Wednesday, August 4, 2010

Evolution of U.S. Drug Laws - Vaccine Act of 1813/ Import Drug Acts of 1848

 
Vaccine Act of 1813
  • First federal law concerning consumer protection and medicinal substances.
  • Smallpox epidemics were a common occurrence throughout the 1700s and 1800s.
  • Efforts were made to develop a vaccine for smallpox from cowpox scabs imported from England.
  • The cowpox virus could not live very long in dried scabs.  
    • As a result, the virus was transmitted by arm-to-arm contact in successive person-to person inoculations.  
    • This means that an infected vaccination lesion on one person was scraped and used as material to inoculate the next person.
    • This method is no longer used, as other infectious diseases were often transmitted along with the cowpox vaccine.
  • The Vaccine Act mandated that a purer supply of the cowpox be sustained and be given to any citizen.
  • Dr. James Smith was named as the first vaccine agent. 
    • He had 20 years of experience in the transmission of the cowpox vaccine through arm-to-arm contact every 8 days.  
    • However, in 1821 he accidentally sent smallpox crusts instead of the cowpox vaccine to North Carolina.  
    • The inoculation of patients with live smallpox led to a smallpox epidemic as well as the repeal of the Vaccine Act of 1813.


                                               
      Import Drug Act of 1848
  • Established customs laboratories
  • Responded to counterfeit, contaminated or adulterated drugs being transported into the U.S.
  • Prior to the passing of the act, American troops in Mexico had received counterfeit and ineffective medicines for malaria.

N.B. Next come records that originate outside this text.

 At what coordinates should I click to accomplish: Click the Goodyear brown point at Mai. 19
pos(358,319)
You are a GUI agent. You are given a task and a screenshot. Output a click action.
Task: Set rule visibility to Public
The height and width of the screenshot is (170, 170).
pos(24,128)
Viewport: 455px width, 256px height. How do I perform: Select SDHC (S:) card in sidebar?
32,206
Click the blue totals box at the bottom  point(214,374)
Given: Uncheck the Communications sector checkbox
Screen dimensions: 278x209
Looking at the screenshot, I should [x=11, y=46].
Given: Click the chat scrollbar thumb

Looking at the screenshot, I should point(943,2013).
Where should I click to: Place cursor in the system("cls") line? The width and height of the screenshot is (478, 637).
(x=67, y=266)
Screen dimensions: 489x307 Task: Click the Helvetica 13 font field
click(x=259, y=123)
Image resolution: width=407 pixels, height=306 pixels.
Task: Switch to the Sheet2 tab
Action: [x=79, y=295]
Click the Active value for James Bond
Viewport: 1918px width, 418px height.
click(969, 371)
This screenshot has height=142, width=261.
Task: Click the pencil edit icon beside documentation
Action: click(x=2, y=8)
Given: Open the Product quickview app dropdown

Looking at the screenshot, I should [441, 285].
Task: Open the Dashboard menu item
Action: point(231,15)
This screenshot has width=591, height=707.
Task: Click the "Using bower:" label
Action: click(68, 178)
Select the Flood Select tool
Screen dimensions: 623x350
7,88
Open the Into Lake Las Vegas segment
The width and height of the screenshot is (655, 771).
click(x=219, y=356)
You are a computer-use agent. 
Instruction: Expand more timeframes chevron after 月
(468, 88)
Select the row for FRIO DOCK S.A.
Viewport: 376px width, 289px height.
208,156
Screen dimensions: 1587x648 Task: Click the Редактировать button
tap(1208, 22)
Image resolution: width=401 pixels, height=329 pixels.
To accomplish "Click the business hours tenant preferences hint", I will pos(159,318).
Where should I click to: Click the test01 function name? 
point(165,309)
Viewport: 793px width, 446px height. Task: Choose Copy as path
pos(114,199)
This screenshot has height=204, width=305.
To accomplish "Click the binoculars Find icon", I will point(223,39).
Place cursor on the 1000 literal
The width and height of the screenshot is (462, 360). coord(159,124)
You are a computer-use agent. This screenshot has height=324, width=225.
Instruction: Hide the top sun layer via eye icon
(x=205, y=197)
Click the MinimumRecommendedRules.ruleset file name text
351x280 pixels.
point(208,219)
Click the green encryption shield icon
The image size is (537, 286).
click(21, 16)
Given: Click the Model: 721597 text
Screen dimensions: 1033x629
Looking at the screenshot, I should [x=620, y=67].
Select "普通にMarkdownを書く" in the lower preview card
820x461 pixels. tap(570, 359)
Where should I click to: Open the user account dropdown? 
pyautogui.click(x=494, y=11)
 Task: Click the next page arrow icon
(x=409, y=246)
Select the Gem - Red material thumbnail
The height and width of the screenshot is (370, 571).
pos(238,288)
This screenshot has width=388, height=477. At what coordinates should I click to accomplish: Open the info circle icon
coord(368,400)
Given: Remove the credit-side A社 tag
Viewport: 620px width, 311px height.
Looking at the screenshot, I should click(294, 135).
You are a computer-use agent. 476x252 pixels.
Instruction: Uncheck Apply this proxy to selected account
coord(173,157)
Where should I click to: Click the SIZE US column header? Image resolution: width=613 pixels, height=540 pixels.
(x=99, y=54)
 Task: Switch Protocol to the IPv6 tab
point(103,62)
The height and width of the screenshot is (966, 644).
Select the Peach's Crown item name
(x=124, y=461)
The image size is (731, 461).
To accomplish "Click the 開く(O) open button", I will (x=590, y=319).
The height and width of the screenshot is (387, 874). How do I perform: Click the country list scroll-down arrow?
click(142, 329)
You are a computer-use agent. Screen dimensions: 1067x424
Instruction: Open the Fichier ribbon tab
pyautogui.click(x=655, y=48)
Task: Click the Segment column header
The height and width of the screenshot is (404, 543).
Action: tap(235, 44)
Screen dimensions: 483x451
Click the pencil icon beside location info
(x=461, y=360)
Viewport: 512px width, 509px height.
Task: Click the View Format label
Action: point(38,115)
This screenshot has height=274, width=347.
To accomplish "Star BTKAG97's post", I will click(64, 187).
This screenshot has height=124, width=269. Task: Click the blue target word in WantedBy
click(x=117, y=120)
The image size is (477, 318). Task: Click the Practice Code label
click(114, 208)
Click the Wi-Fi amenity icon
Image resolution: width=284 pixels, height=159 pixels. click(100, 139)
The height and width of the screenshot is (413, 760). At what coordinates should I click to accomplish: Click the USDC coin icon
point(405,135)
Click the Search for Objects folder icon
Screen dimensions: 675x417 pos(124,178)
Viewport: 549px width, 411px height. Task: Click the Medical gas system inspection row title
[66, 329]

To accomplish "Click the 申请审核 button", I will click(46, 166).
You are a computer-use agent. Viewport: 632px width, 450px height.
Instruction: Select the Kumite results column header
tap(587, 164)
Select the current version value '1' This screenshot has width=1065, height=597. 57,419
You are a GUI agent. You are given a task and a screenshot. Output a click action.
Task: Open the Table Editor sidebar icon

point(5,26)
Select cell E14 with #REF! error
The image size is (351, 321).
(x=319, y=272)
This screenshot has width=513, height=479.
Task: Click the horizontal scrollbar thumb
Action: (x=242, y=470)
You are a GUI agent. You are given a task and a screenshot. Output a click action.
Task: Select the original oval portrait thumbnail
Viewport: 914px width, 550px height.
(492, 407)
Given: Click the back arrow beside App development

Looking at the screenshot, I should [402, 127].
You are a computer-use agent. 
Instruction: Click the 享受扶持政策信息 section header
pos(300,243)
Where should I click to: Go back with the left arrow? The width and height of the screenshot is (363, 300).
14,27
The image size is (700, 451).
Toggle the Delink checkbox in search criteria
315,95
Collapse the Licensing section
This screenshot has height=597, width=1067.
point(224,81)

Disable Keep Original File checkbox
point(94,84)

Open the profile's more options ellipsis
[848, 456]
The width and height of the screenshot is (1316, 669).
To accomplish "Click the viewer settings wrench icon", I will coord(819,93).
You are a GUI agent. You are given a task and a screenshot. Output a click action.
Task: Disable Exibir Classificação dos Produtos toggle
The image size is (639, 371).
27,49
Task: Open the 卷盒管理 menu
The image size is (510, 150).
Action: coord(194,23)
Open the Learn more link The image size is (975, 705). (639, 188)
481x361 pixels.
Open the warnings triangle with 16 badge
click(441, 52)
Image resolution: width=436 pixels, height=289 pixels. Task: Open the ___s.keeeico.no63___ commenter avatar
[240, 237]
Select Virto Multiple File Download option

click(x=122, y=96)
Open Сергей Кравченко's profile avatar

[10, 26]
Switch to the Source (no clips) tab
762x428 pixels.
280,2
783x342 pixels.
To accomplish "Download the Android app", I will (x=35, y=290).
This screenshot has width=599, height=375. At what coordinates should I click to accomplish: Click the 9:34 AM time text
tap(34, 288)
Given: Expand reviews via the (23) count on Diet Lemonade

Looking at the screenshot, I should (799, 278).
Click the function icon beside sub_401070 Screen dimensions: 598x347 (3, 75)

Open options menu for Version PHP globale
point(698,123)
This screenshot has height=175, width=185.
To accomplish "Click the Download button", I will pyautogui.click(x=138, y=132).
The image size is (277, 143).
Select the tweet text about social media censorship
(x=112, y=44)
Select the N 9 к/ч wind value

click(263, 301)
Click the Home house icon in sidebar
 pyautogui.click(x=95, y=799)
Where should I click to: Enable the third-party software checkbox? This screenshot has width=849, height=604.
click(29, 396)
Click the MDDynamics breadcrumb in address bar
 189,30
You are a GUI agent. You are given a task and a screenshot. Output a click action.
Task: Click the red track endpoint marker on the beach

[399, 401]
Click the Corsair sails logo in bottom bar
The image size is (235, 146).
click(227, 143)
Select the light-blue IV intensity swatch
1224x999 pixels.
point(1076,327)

    Tuesday, August 3, 2010

    Clinical Trial Time and Cost Statistics

    Time 
    • It typically takes from 12-15 years for a new drug to be brought to market.
    • There is a "fast-tracking" approval path for AIDS and cancer drugs, but the process still takes several years in these cases.
    • Of all the drugs that start out in the early development stage of clinical research, only 1 out of 1,000 drugs makes it beyond the animal-testing phase to testing in humans.  From there, only 1 in 5 to 1 in 10 drugs is eventually approved.
    • Only 3 out of 10 approved drugs bring in more money in profits than the cost it took to get the drug through the testing phases.  Drug manufacturers depend on these few profitable drugs to make up for the financial losses they suffer from the other 7 out of 10 drugs.

    Cost
    • The major annual costs for a large sponsor or drug manufacturer include the following:
      • $150-$200 million for investigators
      • $50-$100 million for CROs
      • $10-$15 million for central laboratories (special studies)
      • $8-$12 million for monitoring
    • A typical New Drug Application that must be filed for a new drug to receive approval from the FDA tobe placed on the market requires nearly 70 studies that consist of around 90,650 pages and an overall investment of $359 million, according to "Internet-Based Tools to Facilitate Clinical Trials" by Hassan Movahhed for Genetic Engineering News.
    • Delays in the approval process of a drug can cost from $684,931 to $1 million per day.
    • In 2000, pharmaceutical companies invested more than $26 billion for new drug development.
    • According to Tufts Center for Drug Development, the average cost of bringing a new drug to market is $802 million.